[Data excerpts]
-------------------------

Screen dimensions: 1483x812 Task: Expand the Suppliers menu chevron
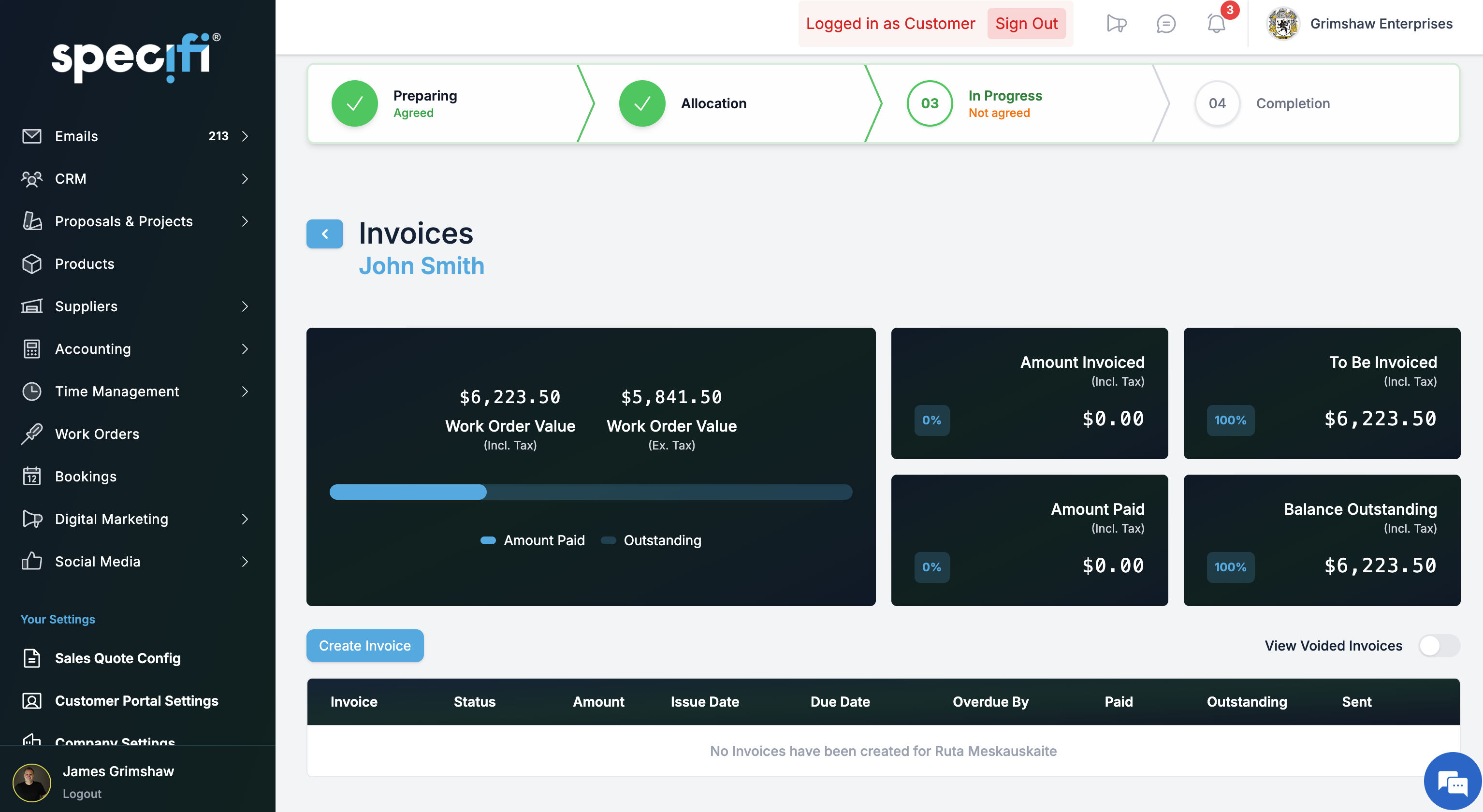[x=245, y=306]
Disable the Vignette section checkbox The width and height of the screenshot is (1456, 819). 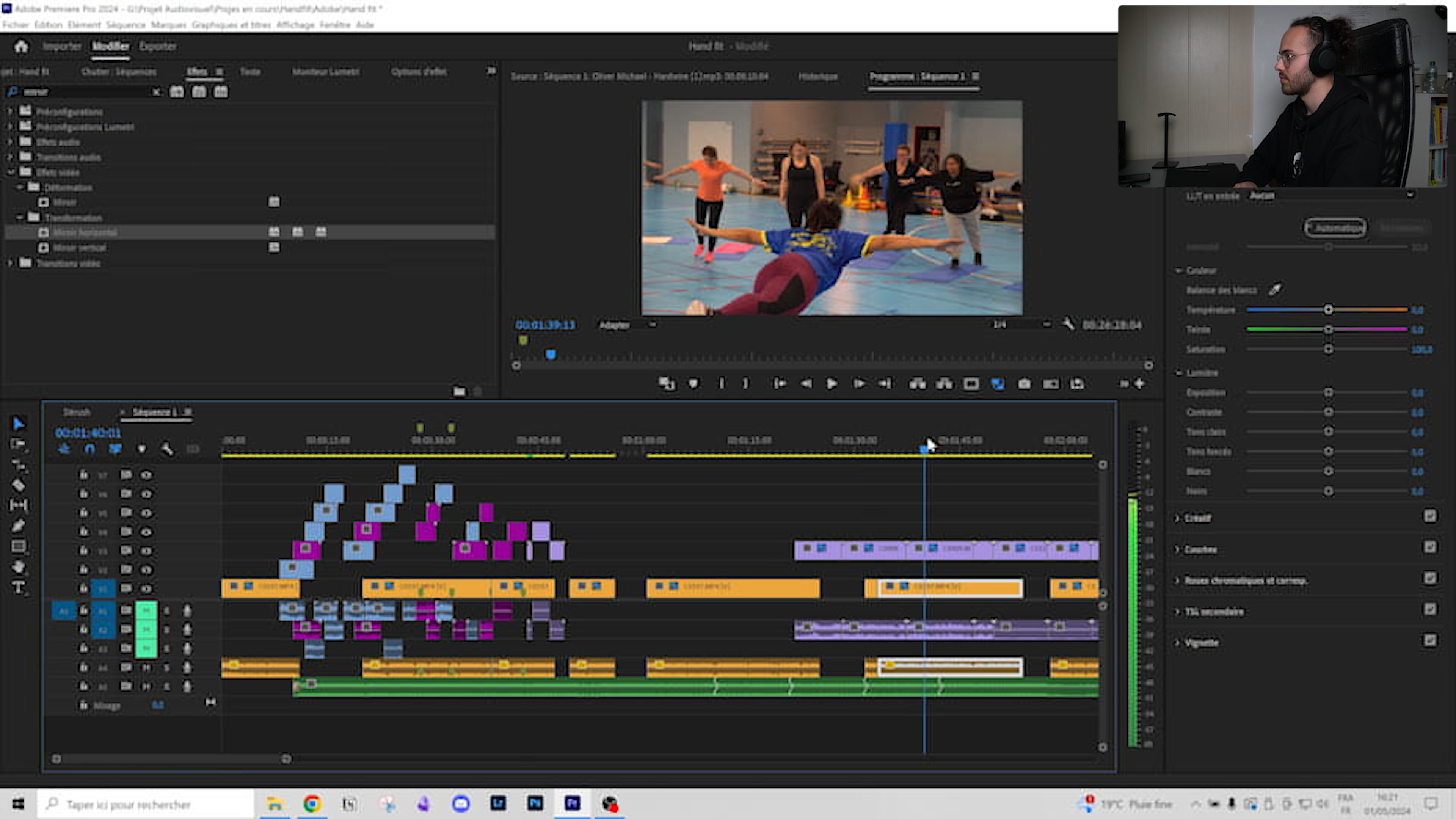pos(1429,640)
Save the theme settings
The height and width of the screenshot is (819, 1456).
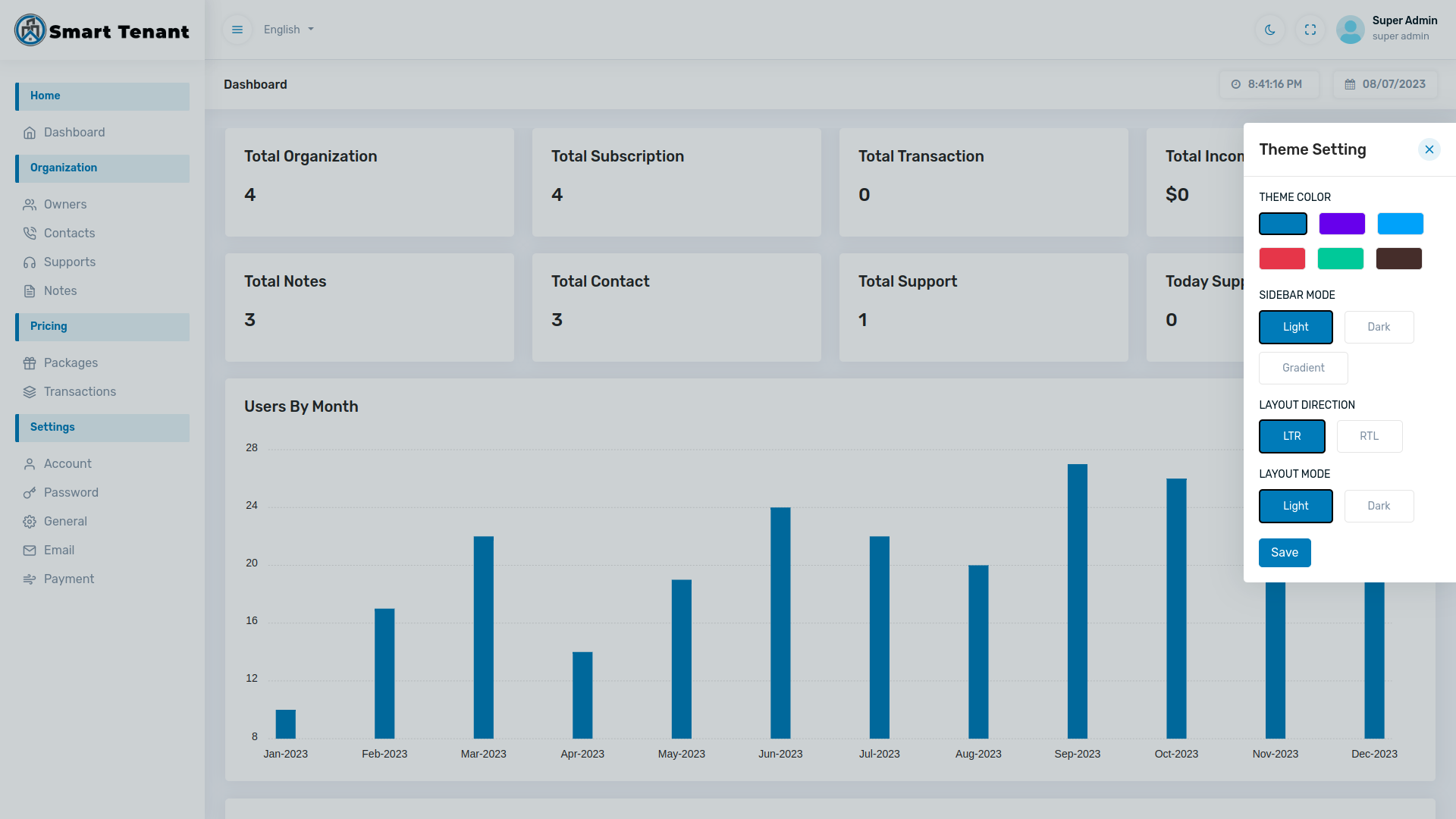click(1285, 553)
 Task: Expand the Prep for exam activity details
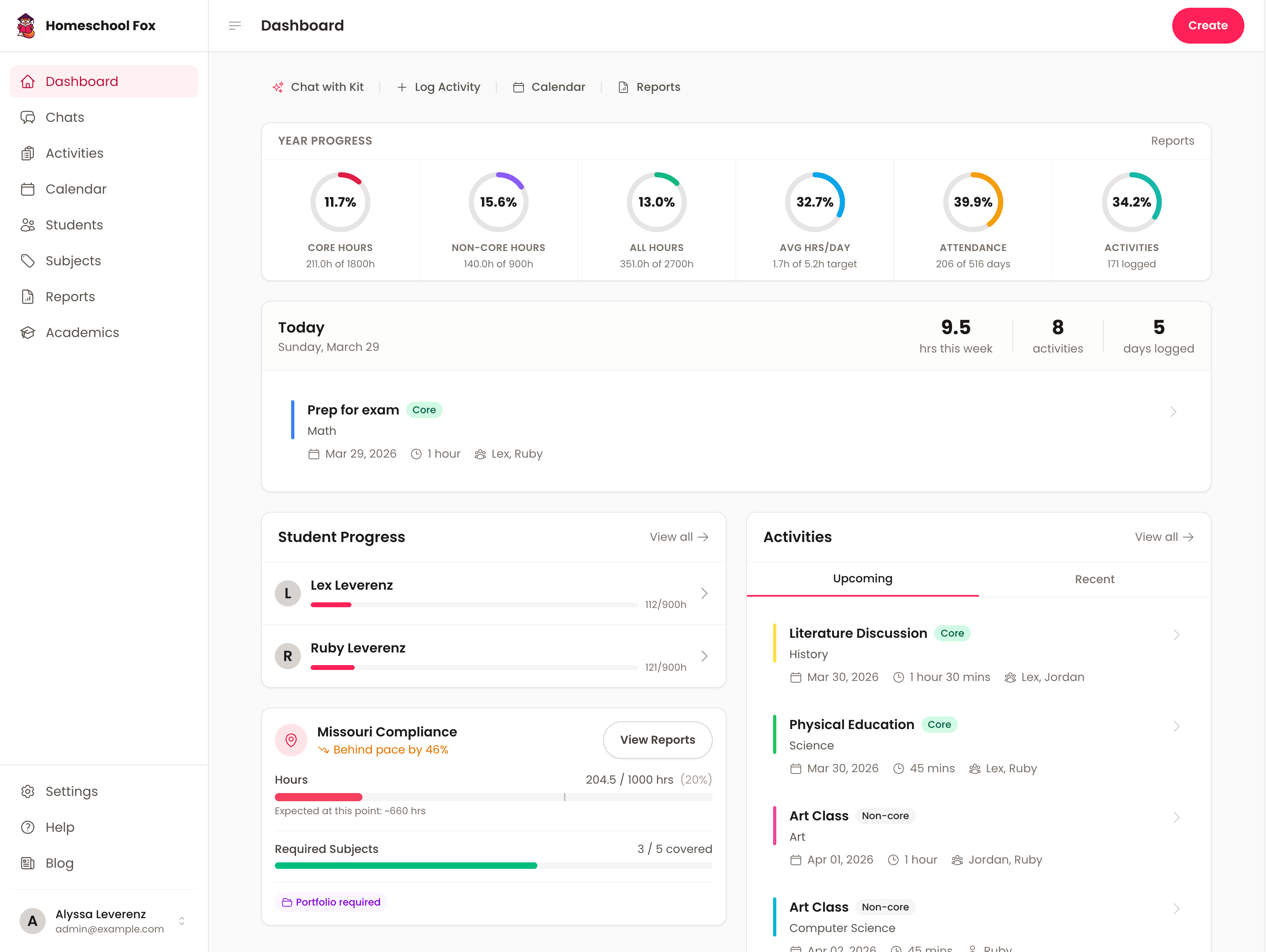(x=1174, y=411)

-------------------------

▶ [WHAT IS NEEDED]:
Give back exactly the lines from the line with "Save the theme settings" through the final line of the entries above, and keep pictures out of the copy.

▶ [RESULT]:
Save the theme settings
The height and width of the screenshot is (819, 1456).
click(1285, 553)
 Task: Expand the Prep for exam activity details
(x=1174, y=411)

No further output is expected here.